In page $36$ of "Partial Differential Equation," Evan define $v(z) = \Phi(z-x) - \phi^x(z)$, where $\phi^x(z)$ is a corrector function, satisfying the following identities,
$$ \Delta \phi^x = 0 \ in \ U \tag{1}$$ $$ \phi^x = \Phi(y-x) \ in \ \partial U \tag{2}$$
$$\lim_{\epsilon \rightarrow 0} \int_{\partial B(x,\epsilon)} \frac{\partial v}{\partial \nu} w dS = \lim_{\epsilon \rightarrow 0} \int_{\partial B(x,\epsilon)} \frac{\partial \Phi}{\partial \nu}(x-z) w(z) dS $$
I am kind of lost about how he got the equation.

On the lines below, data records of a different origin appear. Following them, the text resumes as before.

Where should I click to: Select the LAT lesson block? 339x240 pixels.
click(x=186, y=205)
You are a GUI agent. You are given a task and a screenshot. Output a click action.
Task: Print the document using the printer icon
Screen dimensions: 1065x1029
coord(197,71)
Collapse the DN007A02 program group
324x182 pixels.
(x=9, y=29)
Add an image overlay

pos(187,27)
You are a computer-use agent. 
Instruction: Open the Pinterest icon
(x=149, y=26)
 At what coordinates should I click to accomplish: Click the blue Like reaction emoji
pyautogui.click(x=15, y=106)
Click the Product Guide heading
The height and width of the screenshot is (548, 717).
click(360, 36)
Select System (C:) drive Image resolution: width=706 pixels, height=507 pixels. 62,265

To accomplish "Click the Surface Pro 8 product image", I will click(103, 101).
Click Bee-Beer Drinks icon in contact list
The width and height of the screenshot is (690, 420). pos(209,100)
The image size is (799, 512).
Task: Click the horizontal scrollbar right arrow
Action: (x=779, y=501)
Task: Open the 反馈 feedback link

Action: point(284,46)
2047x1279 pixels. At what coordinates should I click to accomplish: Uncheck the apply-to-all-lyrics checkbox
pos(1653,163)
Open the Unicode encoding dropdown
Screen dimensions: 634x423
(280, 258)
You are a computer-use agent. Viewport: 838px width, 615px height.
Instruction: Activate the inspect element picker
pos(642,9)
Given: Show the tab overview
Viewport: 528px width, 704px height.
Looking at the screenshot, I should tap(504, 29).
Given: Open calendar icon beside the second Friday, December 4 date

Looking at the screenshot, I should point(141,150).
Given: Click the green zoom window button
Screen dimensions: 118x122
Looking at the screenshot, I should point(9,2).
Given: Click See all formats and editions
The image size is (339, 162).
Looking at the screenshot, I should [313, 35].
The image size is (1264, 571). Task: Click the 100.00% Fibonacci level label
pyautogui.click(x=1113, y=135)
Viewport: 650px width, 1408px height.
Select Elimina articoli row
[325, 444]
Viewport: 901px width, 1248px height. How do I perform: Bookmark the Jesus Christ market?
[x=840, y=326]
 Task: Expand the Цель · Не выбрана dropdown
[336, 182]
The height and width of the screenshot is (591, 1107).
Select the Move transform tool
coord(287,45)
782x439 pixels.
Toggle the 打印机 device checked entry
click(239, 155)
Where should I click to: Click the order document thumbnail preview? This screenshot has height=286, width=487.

Note that you want to prove that $$\lim_{\varepsilon\to 0}\int_{\partial B(x,\varepsilon)}\frac{\partial \phi^x}{\partial \nu}wdS=0.$$ Note that $w$ is not a problematic function near $x$. In fact $w$ is harmonic function in $U\setminus\left\{y\right\}$. Thus it is smooth, hence bounded in the closed set $\partial B(x,\varepsilon)$ for $\varepsilon>0$ sufficiently small. The argument for $\phi^x$ is similar, due to being smooth in $U$, its derivatives are bounded on the closed set $\partial B(x,\varepsilon)$.